Location
- Atlanta, Georgia United States
- 33°47′21″N 84°28′52″W﻿ / ﻿33.78928°N 84.481064°W

Information
- Type: Public, single-gender (girls and women)
- Motto: "CSKYWLA – To be empowered by scholarship, non-violence, and social change, my sister"
- Established: August 2007
- School district: Atlanta Public Schools- SRT 4
- Principal: Eulonda Washington
- Teaching staff: 41.00 (FTE)
- Grades: 6–12
- Enrollment: 323 (2022–2023)
- Student to teacher ratio: 7.88
- Colors: Pink, white, and brown
- Mascot: Lady Eagles
- Website: https://www.atlantapublicschools.us/cskywla

= Coretta Scott King Young Women's Leadership Academy =

The Coretta Scott King Young Women's Leadership Academy (CSKYWLA) was opened in Atlanta, Georgia, United States in August 2007. For a short time the academy was simply referred to as "the girls' single gender academy," but it was later named by its first principal, Melody Morgan, in honor of the life and legacy of Coretta Scott King, the civil rights leader and wife of Martin Luther King Jr.

At its inception, the school served girls in grade 6 with plans for expansion to grade 12 by 2014. It graduated its first high school class in 2014. CSKYWLA is a public school in the Atlanta Public Schools system.

Among the staff and students, the acronym for the school's name, CSKYWLA (pronounced "see-skee-WAH-lah"), has been coined as a salutation given the definition "to be empowered by scholarship, non-violence, and social change, my sister."
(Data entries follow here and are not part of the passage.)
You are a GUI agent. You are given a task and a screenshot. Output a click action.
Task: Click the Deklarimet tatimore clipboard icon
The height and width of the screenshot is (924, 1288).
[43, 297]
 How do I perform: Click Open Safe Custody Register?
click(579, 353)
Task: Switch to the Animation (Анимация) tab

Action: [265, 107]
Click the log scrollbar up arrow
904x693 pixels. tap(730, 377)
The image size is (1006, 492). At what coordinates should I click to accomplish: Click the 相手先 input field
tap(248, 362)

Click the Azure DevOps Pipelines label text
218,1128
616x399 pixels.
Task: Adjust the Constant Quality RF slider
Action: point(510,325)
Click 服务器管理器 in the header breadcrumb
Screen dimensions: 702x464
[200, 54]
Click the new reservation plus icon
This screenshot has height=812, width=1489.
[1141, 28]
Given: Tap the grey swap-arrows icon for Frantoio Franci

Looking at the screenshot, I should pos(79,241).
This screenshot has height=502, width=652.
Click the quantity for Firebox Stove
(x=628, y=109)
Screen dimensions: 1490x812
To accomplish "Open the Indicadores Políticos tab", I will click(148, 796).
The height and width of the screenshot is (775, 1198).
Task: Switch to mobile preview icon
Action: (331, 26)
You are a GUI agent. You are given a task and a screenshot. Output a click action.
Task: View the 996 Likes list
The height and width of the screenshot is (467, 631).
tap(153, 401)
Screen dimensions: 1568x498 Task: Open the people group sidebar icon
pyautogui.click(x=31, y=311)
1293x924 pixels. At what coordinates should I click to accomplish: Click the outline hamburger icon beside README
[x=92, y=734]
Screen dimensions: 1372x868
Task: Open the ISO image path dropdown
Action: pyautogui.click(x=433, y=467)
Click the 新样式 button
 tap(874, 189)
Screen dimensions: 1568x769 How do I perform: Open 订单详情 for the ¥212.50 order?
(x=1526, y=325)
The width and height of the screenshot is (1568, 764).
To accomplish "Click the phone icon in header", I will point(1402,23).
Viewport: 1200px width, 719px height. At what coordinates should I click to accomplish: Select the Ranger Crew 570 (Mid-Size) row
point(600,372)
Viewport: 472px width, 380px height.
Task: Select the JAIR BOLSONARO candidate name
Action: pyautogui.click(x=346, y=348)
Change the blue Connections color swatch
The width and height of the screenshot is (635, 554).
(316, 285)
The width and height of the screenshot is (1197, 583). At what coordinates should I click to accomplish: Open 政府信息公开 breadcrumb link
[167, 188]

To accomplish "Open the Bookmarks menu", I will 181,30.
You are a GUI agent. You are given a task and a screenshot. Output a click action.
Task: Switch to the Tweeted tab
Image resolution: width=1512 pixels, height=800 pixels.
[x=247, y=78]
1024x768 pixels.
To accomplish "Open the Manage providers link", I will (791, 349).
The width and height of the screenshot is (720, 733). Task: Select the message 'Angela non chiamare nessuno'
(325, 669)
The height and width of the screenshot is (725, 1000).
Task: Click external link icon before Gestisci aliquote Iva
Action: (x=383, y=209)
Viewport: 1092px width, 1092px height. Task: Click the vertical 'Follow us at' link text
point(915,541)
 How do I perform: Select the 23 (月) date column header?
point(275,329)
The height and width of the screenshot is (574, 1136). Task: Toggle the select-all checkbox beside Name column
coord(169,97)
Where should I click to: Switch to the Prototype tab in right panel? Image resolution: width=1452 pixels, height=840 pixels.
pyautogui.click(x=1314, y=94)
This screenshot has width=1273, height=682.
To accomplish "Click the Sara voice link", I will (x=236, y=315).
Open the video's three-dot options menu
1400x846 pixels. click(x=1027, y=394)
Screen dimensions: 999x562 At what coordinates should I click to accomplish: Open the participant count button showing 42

==Single-gender education==
CSKYWLA was initiated by Atlanta Public Schools based on the research of Michael Gurian, who asserts that girls and boys have different learning styles. To this effect, teachers at CSKYWLA employ teaching strategies geared toward the general learning styles of girls.

==Curriculum==
Students at CSKYWLA are immersed in a rigorous academic curriculum, which includes language arts, social studies, and reading. There is also a strong emphasis on math and science, subject areas in which, according to research and tradition, girls tend to struggle more than boys.

===Connections===
Students at CSKYWLA have an opportunity to take connections classes, including:
- Art
- Band
- Physical Education
- Math
- Reading
- Dance

===Extracurricular activities===

- Basketball
- Debate Club
- Cheerleading
- Cross-Country
- Marching Band
- Softball
- Track and Field

==Special honors==
Since 2008, sixth grade students at the Coretta Scott King Young Women's Leadership Academy have had the honor of being guest speakers at the annual Martin Luther King Memorial Holiday celebration ceremony at the Ebenezer Baptist Church in Atlanta.

- 2008 – Kia Sims
- 2009 – Tamira Johnson
- 2010 – Brianna Martin
- 2011 – Rim Adem (middle school) and Jasmine Woodard (high school)
- 2012 – Hikemia Hussein (middle school) and Chelsea Burks (high school)
- 2012 – Destiny Gillespie (middle school)
- 2017 – Chloe Evans (middle school)

==Administration==
The middle school is currently under the leadership of Eulonda Washington (Principal), Dr.King (Assistant Principal).